===== Reading text =====

Theater: Long live ‘King Lear’ at BAM

King Lear BAM Frank Langella Frank Langella is outstanding, but that’s just the start of why this “King Lear” is among the finest.
Credit: Johan Persson

Shakespeare is trepidatious programming. With BAM’s “King Lear,” publicists relied heavily on the star power of Frank Langella in the titular role — but that doesn’t necessarily tell potential ticket-buyers much about the show, how it will be staged and what it will feel like. So apart from their familiarity with the lead, or with the text, they’d have to take a bit of a gamble to shell out cash and commit themselves for three hours.

Thankfully, those who took the leap would be mightily rewarded: This “Lear” is the best rendition in recent memory, despite the fact that it’s so unadorned. Actors in fairly basic period garb stand on a static stage, carrying the entire weight of the audience on their articulation in between the more exciting sword fights and slayings.

The keys to this production’s success are its clarity and transitions. Director Angus Jackson crisply directs these scenes, conveying exactly what’s happening with subtle transparency even while the prose carries on at a quick clip (as opposed to what too often happens in the Bard’s works: players “acting down” to the house, practically miming to convey what they’re saying).

=====

Problem a:
Format as a numbered list everything in the records from the line containing "Click the email contact icon in the footer" down to the line containing "[x=137, y=187]", both ends included. Omit blank lines and leave the pictures out.
The theater review and the records were taken from separate sources.

===== Data for processing =====

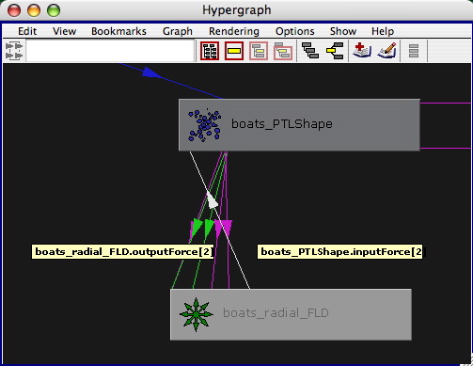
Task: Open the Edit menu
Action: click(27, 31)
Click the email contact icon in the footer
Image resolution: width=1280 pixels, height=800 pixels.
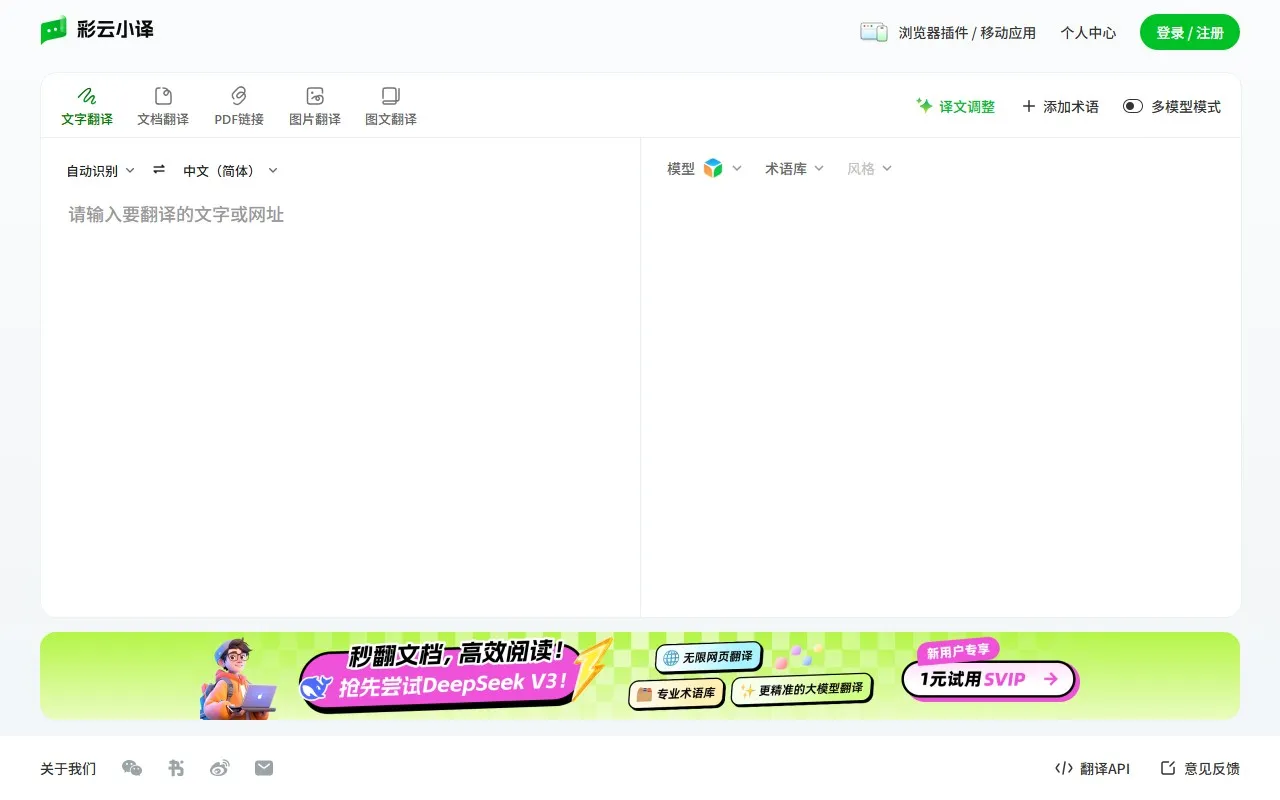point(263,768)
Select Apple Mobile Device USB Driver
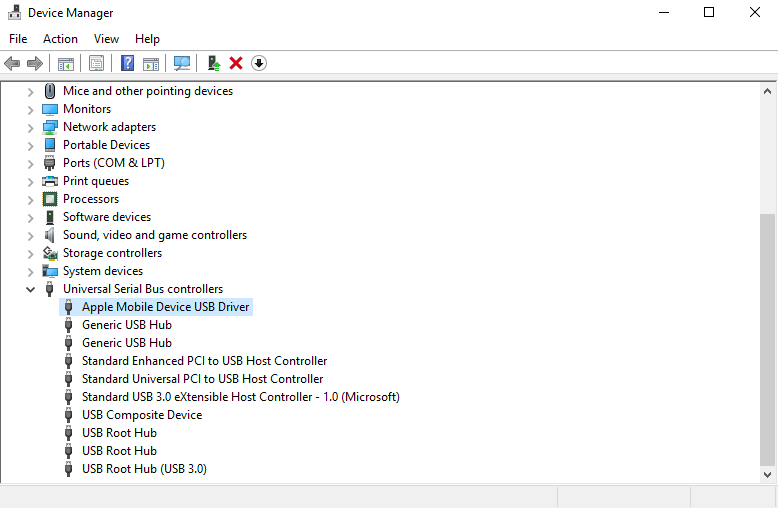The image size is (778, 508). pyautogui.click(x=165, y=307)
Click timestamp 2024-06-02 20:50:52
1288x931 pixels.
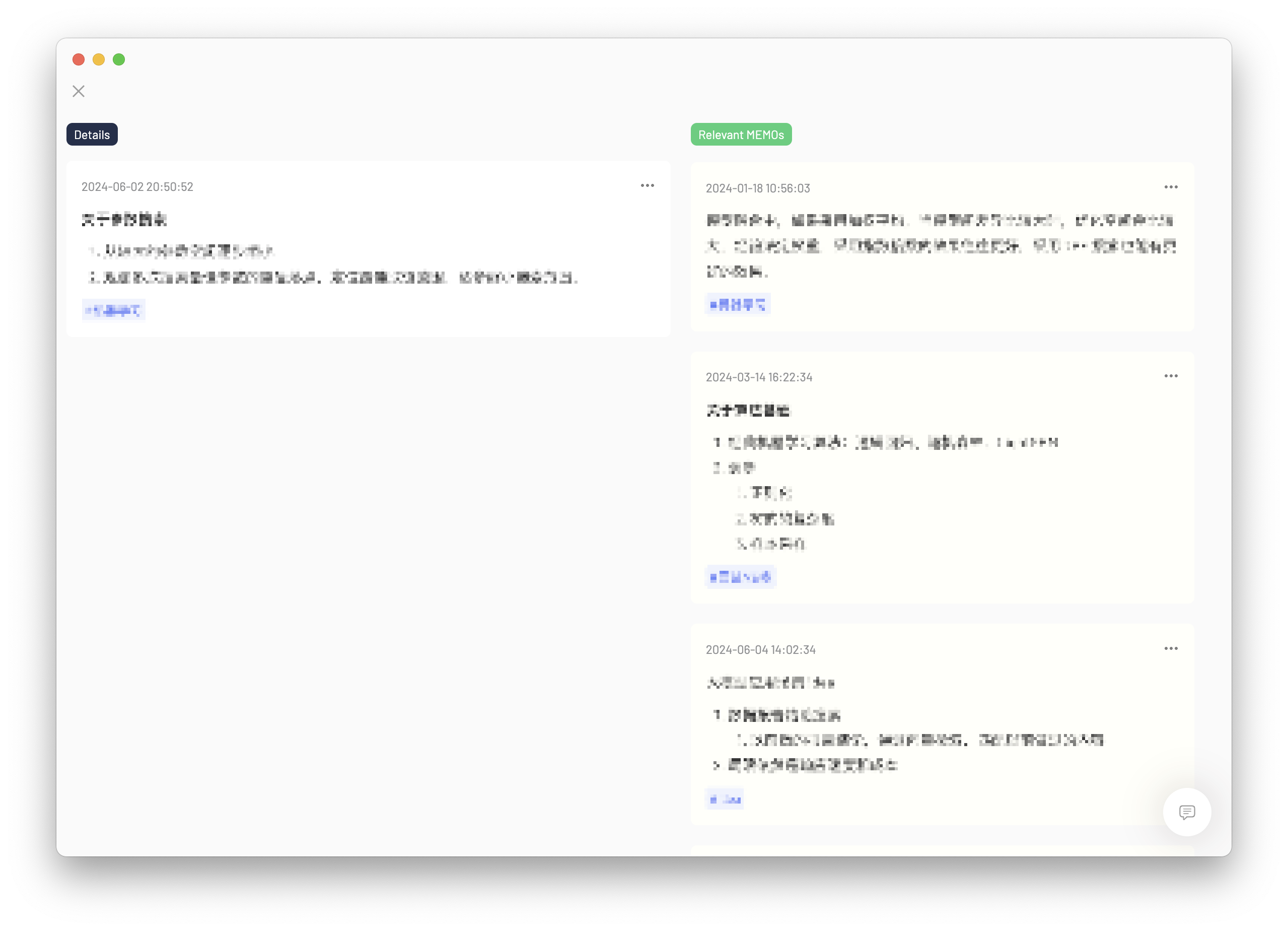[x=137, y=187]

=====
===== Data for processing =====

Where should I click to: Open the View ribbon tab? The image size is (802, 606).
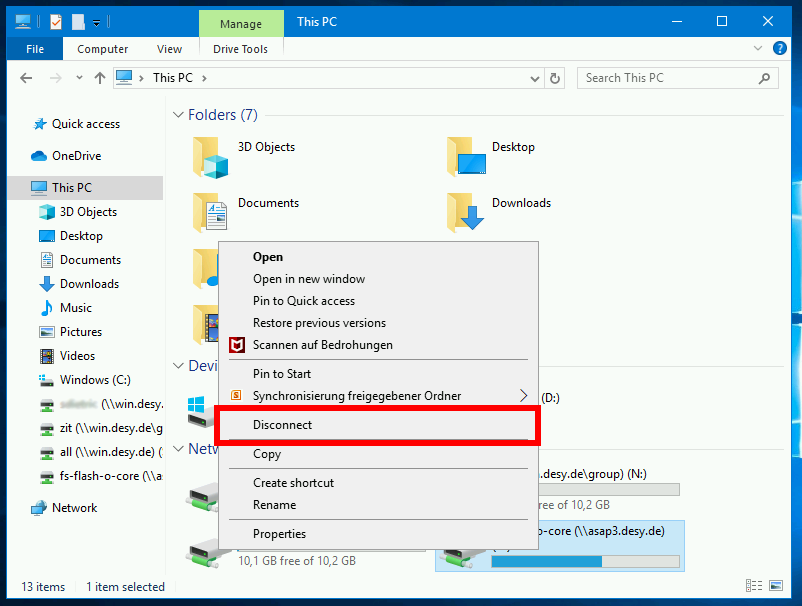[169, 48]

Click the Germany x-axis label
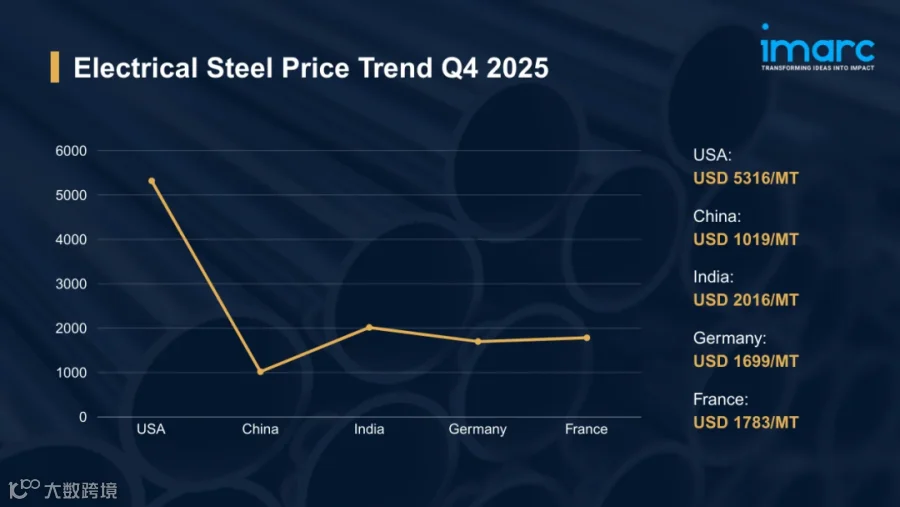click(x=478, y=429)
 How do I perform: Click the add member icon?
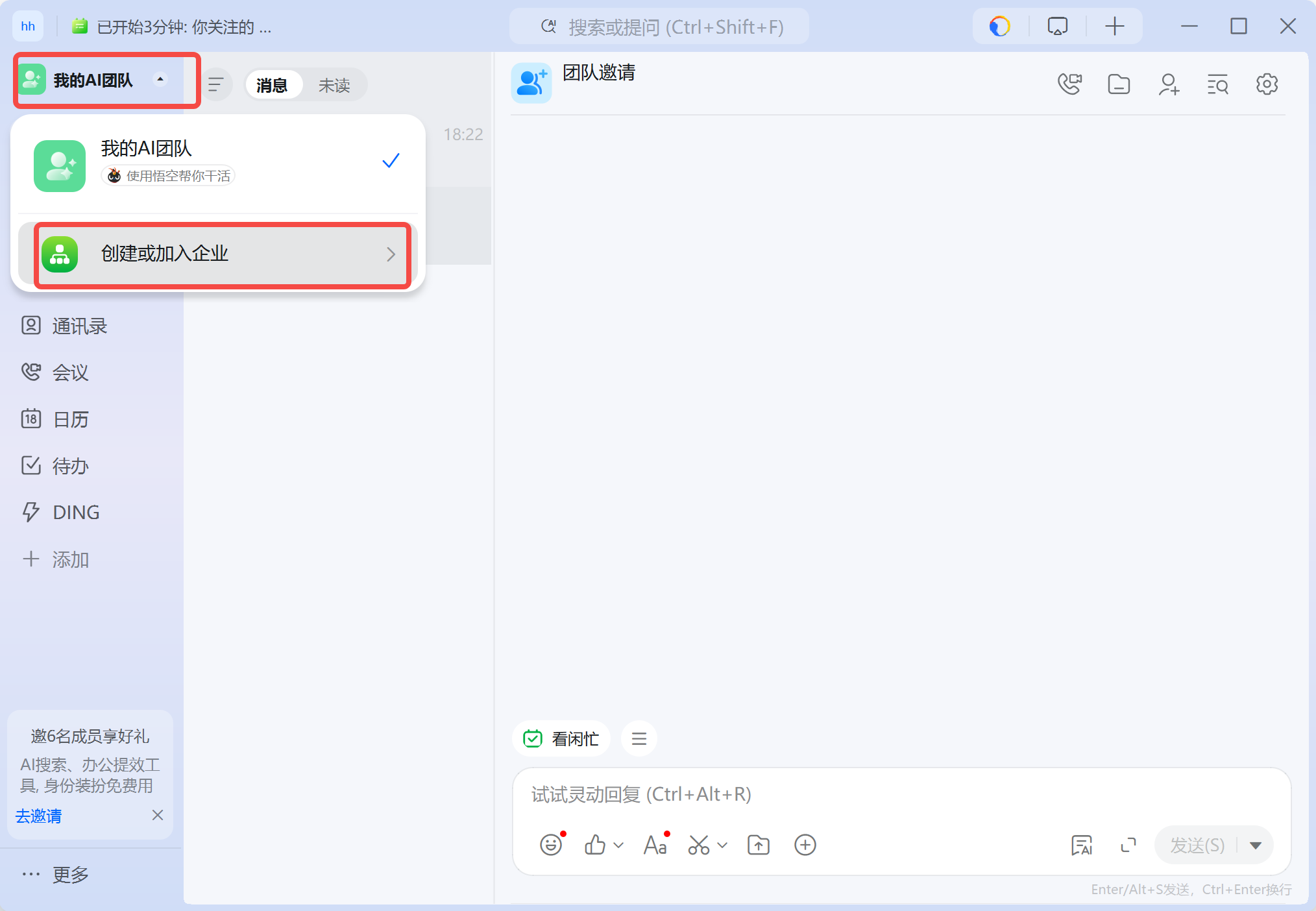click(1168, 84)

=====
===== Data for processing =====

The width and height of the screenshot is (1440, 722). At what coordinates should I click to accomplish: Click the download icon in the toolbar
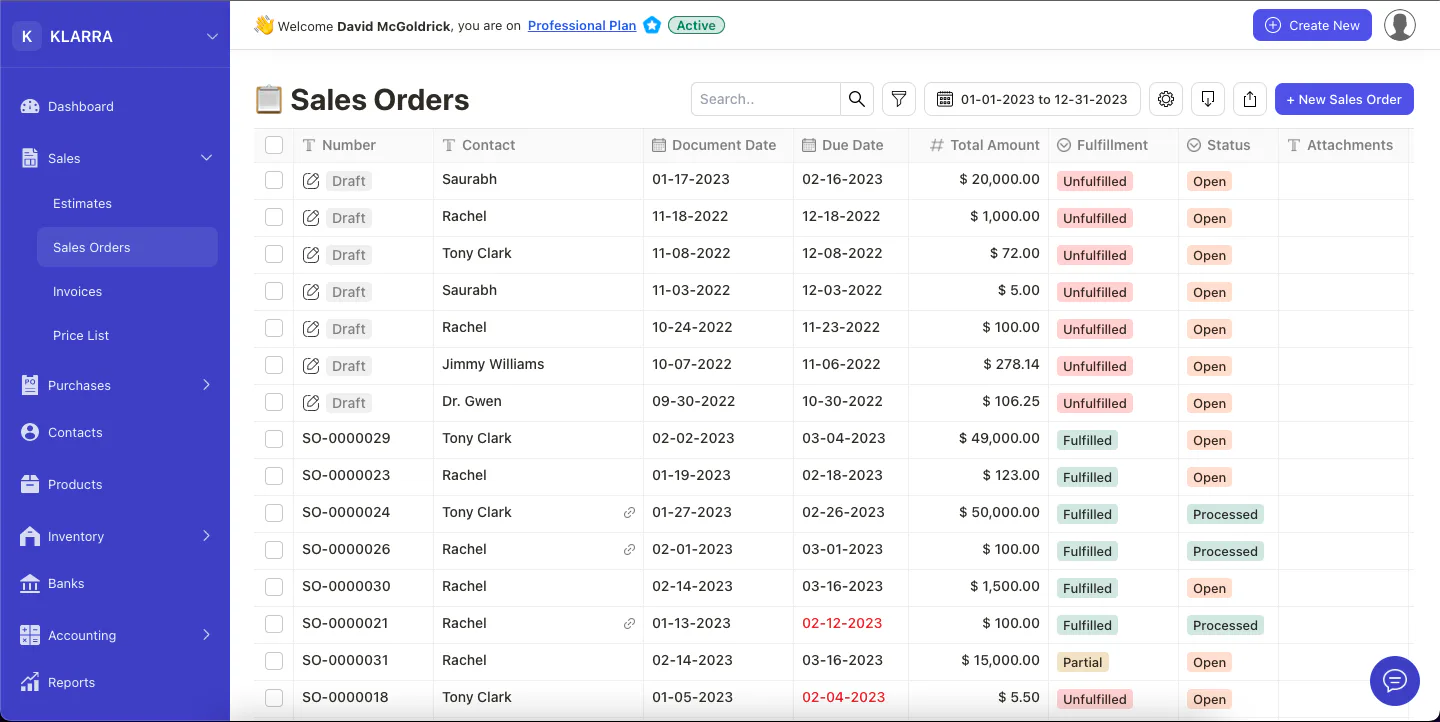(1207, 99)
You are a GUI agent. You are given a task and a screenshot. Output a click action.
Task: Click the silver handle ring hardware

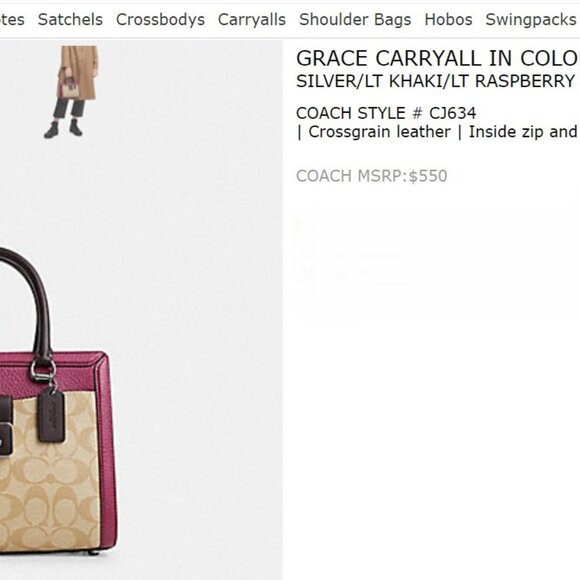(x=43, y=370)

=====

Problem b:
Answer these questions using the theater review:
(i) Who plays the title role in BAM's "King Lear"?
(ii) Who directs the production?
(iii) For how many hours would ticket-buyers have to commit themselves?

Worked solution a:
1. Click the email contact icon in the footer
2. Image resolution: width=1280 pixels, height=800 pixels.
3. point(263,768)
4. Select Apple Mobile Device USB Driver
5. The image size is (778, 508). pyautogui.click(x=165, y=307)
6. Click timestamp 2024-06-02 20:50:52
7. 1288x931 pixels.
8. [x=137, y=187]

Worked solution b:
(i) Frank Langella
(ii) Angus Jackson
(iii) Three hours